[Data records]
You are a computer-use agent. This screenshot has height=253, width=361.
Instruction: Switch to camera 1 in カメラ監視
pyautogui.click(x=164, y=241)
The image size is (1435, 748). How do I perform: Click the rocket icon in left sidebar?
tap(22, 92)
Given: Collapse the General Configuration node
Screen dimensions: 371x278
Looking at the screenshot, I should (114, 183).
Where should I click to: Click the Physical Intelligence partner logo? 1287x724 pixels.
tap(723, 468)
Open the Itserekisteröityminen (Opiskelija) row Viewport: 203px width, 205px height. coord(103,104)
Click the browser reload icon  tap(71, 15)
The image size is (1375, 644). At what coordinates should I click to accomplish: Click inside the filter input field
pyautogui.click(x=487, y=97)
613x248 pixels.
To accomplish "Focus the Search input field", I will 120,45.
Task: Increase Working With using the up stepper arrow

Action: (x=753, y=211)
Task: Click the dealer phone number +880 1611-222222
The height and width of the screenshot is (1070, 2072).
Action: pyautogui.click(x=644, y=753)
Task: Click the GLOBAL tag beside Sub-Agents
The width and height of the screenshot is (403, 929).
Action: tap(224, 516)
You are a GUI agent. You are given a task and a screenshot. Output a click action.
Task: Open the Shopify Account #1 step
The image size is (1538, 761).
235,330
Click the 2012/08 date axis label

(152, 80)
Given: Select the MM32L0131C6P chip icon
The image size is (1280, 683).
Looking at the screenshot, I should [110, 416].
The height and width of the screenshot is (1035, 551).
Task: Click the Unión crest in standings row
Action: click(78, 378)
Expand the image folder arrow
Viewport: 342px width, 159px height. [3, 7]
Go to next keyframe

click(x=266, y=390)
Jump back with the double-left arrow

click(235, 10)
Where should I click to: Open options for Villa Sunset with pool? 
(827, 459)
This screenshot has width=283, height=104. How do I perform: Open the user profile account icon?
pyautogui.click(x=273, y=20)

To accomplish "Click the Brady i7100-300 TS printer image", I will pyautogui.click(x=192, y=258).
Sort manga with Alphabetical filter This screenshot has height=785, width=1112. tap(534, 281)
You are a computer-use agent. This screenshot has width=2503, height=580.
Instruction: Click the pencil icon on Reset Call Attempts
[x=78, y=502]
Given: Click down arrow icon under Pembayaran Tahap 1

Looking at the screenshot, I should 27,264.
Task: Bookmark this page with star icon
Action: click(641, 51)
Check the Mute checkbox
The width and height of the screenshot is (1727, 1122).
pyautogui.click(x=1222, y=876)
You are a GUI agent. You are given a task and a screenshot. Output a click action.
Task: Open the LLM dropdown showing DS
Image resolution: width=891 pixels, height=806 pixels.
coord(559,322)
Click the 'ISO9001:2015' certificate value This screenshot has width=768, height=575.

- WHAT IS EXPECTED -
Reproduce all of the data above word for word, line by line.

- FULL ANSWER -
You are a computer-use agent. This screenshot has height=253, width=361.
Instruction: Switch to camera 1 in カメラ監視
pyautogui.click(x=164, y=241)
The image size is (1435, 748). How do I perform: Click the rocket icon in left sidebar?
tap(22, 92)
Given: Collapse the General Configuration node
Screen dimensions: 371x278
Looking at the screenshot, I should (114, 183).
Where should I click to: Click the Physical Intelligence partner logo? 1287x724 pixels.
tap(723, 468)
Open the Itserekisteröityminen (Opiskelija) row Viewport: 203px width, 205px height. coord(103,104)
Click the browser reload icon  tap(71, 15)
The image size is (1375, 644). At what coordinates should I click to accomplish: Click inside the filter input field
pyautogui.click(x=487, y=97)
613x248 pixels.
To accomplish "Focus the Search input field", I will 120,45.
Task: Increase Working With using the up stepper arrow

Action: (x=753, y=211)
Task: Click the dealer phone number +880 1611-222222
The height and width of the screenshot is (1070, 2072).
Action: pyautogui.click(x=644, y=753)
Task: Click the GLOBAL tag beside Sub-Agents
The width and height of the screenshot is (403, 929).
Action: tap(224, 516)
You are a GUI agent. You are given a task and a screenshot. Output a click action.
Task: Open the Shopify Account #1 step
The image size is (1538, 761).
235,330
Click the 2012/08 date axis label

(152, 80)
Given: Select the MM32L0131C6P chip icon
The image size is (1280, 683).
Looking at the screenshot, I should [110, 416].
The height and width of the screenshot is (1035, 551).
Task: Click the Unión crest in standings row
Action: click(78, 378)
Expand the image folder arrow
Viewport: 342px width, 159px height. [3, 7]
Go to next keyframe

click(x=266, y=390)
Jump back with the double-left arrow

click(235, 10)
Where should I click to: Open options for Villa Sunset with pool? 
(827, 459)
This screenshot has width=283, height=104. How do I perform: Open the user profile account icon?
pyautogui.click(x=273, y=20)

To accomplish "Click the Brady i7100-300 TS printer image", I will pyautogui.click(x=192, y=258).
Sort manga with Alphabetical filter This screenshot has height=785, width=1112. tap(534, 281)
You are a computer-use agent. This screenshot has width=2503, height=580.
Instruction: Click the pencil icon on Reset Call Attempts
[x=78, y=502]
Given: Click down arrow icon under Pembayaran Tahap 1

Looking at the screenshot, I should 27,264.
Task: Bookmark this page with star icon
Action: click(641, 51)
Check the Mute checkbox
The width and height of the screenshot is (1727, 1122).
pyautogui.click(x=1222, y=876)
You are a GUI agent. You are given a task and a screenshot. Output a click action.
Task: Open the LLM dropdown showing DS
Image resolution: width=891 pixels, height=806 pixels.
coord(559,322)
Click the 'ISO9001:2015' certificate value This screenshot has width=768, height=575.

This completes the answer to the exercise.